Denmark is moving forward to develop both the onshore and offshore elements of carbon capture and storage having awarded the first licenses in 2022. Initial efforts began in 2018 to develop the offshore storage component which seeks to inject CO2 below the seabed into depleted oil and gas wells and a 2022 agreement cleared the way for the awarding of the first licenses. The process called for annual tenders to start on August 15 with October 1 as the deadline for applications,
In the announcement, they noted that the terms set in 2022 called for “the parties of the agreement were to decide, whether the state participation share of future licenses should be set higher after the first tender round in the North Sea. As a result, the second tender round of offshore licenses is postponed, until this matter has been settled.”
The Danish Energy Agency hopes to be able to proceed with the next round of licensing later in 2023. They awarded the first three licenses for locations in the North Sea Wintershall Dea, INEOS Energy, and TotalEnergies. Under the terms of the original license tender, the Danish government through its Nordsøfonden agency received a 20 percent interest in each of the three projects.

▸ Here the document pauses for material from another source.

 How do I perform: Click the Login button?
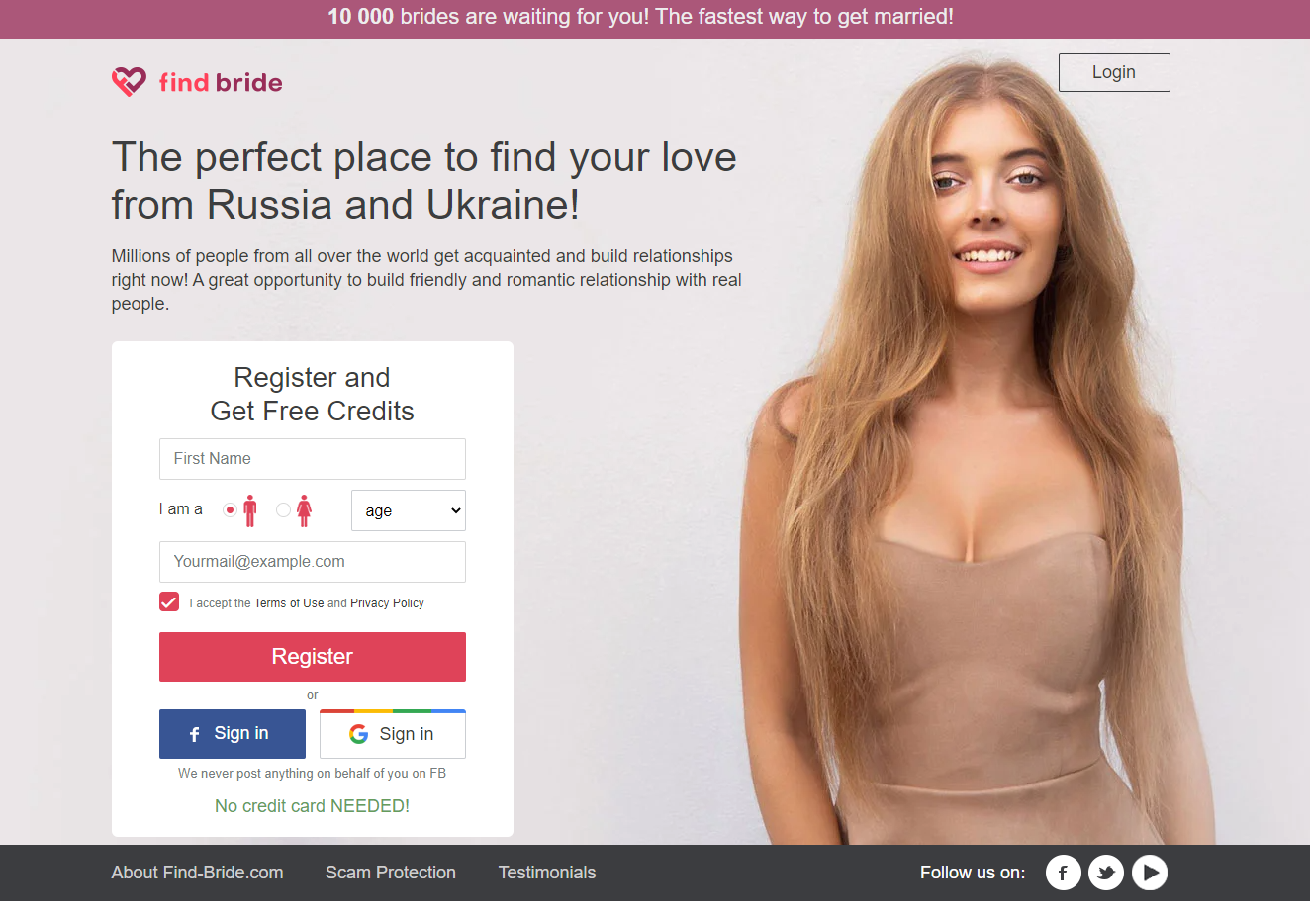click(1114, 72)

INEOS is the most advanced of the efforts as it was already working under a provision demonstration license. The company began in 2022 setting up a demonstration to capture CO2 onshore, truck it to a port and transfer it by ship to the demonstration site. In March 2023, they completed what was billed as the first test of the technology injecting CO2. INEOS in partnership with Wintershall expects to start the first commercial operations for the Greensand project by 2025 injecting up to 1.5 million tonnes of CO2 annually and expanding to 8 million tonnes per year by 2030.

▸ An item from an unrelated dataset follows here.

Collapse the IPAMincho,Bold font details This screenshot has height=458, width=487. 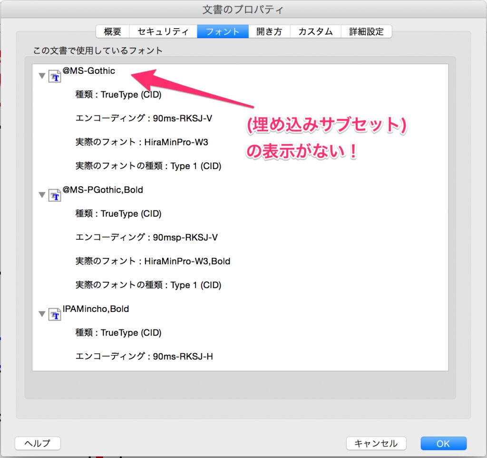pos(42,314)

TotalEnergies in its successful tender proposed the Bifrost project. They are calling for injecting up to 3 million tonnes into a depleted oil and gas field starting in 2027. Their goal is to expand to 5 million tonnes by 2030.

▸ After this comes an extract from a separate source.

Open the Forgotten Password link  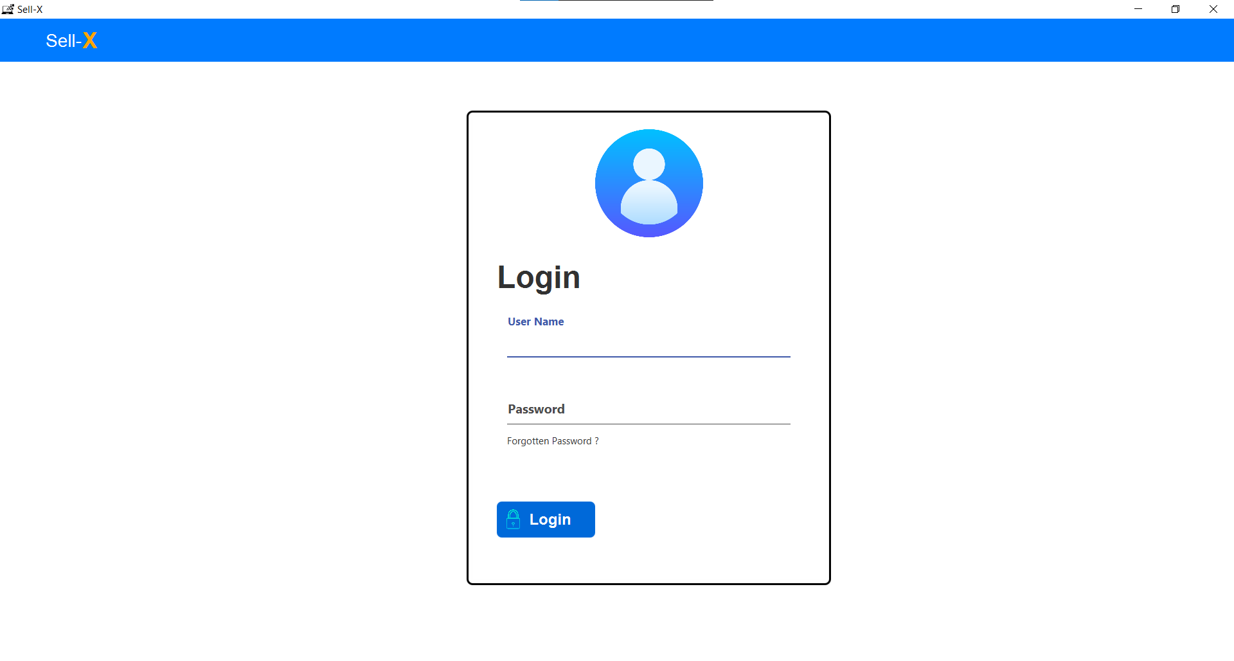[553, 441]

In addition, in late 2022 it gave rights to Energinet, the Danish national transmission system operator for electricity and natural gas, to proceed with the investigation of sites to the east of Denmark that could be used for offshore storage.
The postponement only applies the agency noted for the future offshore licenses and not the awarded licenses or onshore efforts. In May 2023, the Danish Energy Agency completed the first tender for its onshore CCSC subsidiary. Ørsted was awarded a 20-year contract involving CCSC for two of its power stations in Denmark and starting in 2025 the plants will capture approximately 430,000 tonnes of biogenic CO2 every year that will be shipped to the Northern Lights project in Norway for offshore storage. In addition, this project will provide infrastructure that could potentially be used by other emitters to participate in CCSC efforts.
Denmark’s goal is to reach net zero carbon emissions in 2045. The plans foresee carbon capture and storage, as key components to reach the goal of carbon neutrality.